Wealth Management Solutions for Business Owners

Articles Wealth Management Solutions for Business Owners

Wealth Management Solutions for Business Owners

Lifetime Capital Gains Exemption

Effective for 2014, the Lifetime Capital Gains Exemption (LCGE) is increased to $800,000.

Qualification for the Exemption

The capital gains exemption exempts up to $800,000 in capital gains from tax on dispositions of Qualified Small Business Corporation (QSBC) shares, qualified farm property and qualified fishing property. The exemption also applies to capital gains that are flowed to individuals through partnerships, trusts and certain other types of investment vehicles. The exemption is available to individual taxpayers while resident in Canada.

The exemption is not available to offset capital gains realized by a corporation. Nor is it available to offset capital gains retained by a trust, i.e., capital gains that are not paid or payable in the year to a beneficiary.

Qualified Small Business Corporation Shares

In order to qualify for the LCGE, shares of a corporation must be QSBC shares. To qualify as QSBC shares there are several complex tests that must be met with respect to the type of assets owned by the corporation and the length of the period during which the shares are held. The first test to qualify as QSBC shares is at the time of disposition the shares must be shares of a Small Business Corporation (SBC). An SBC is a Canadian Controlled Private Corporation (CCPC) of which all or substantially all (90% or more) of the assets, on a fair market value basis, are used principally in an active business, carried on primarily (50% or more) in Canada by the corporation or a related corporation. The assets meeting the “all or substantially all” test may be shares or debt in another SBC which is controlled by the CCPC or of which the CCPC owns at least 10% of the voting shares and value.

The second test is a holding period test. To meet this test, no one other than the shareholder (or a related person or partnership) must own the shares for two years. During this period, at least 50% of the fair market value of the corporation’s assets must have been used in an active business. The test becomes very complicated where holding companies are involved.

Planning Considerations Regarding Availability of the Exemption

If a corporation holds non-active assets, transferring those assets to separate holding companies may be considered. The anti-avoidance rules contained in the Income Tax Act should be reviewed prior to entering into any transactions that attempt to extract assets from a corporation on a tax-deferred basis.

Planning Considerations Relating to Timing of Use of Exemption

There are planning techniques available to accelerate the realization of capital gains in order to use the capital gains exemption. One of the more common reasons to realize a gain is to lock in the capital gains exemption while the QSBC shares qualify; for example, before the corporation accumulates investment assets.
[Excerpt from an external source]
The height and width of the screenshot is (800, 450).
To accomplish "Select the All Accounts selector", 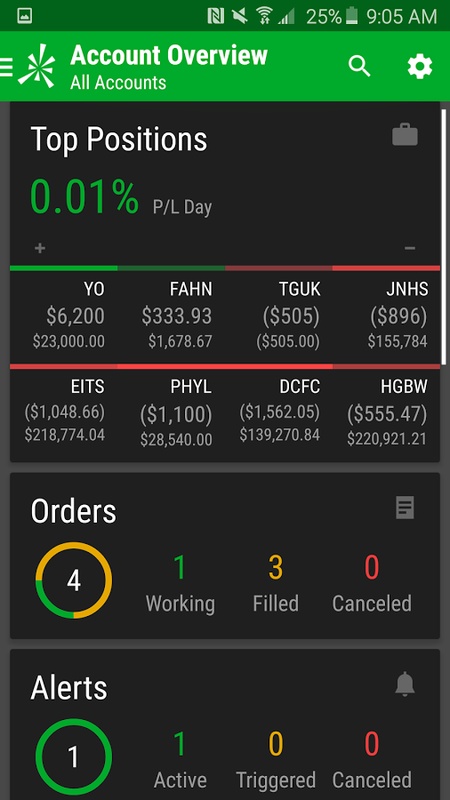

Impact of Corporate Owned Life Insurance

Holding a cash value life insurance policy in a corporation may affect whether shares of a corporation qualify as QSBC shares. Whether the corporate-owned life insurance policy held while the life insured is alive is considered an active business asset and whether the death benefit proceeds from a life insurance policy are used in an active business must be determined. Further, the “value” of the policy must be determined for purposes of the asset tests (for both the prior two years and at the time of disposition).

It is important to note that any type of passive investment asset may cause the corporation to be offside for purposes of the QSBC test. Generally, funds not required in the active business operations are used to purchase the insurance policy. Therefore, the corporation would likely have failed the QSBC tests regardless of whether the insurance policy was purchased, since the funds would likely have been invested in a different passive asset.

Conclusion

The capital gains exemption creates additional opportunities (and complexities) in tax planning. Taxpayers should consult their tax advisors when they are attempting to utilize their exemption.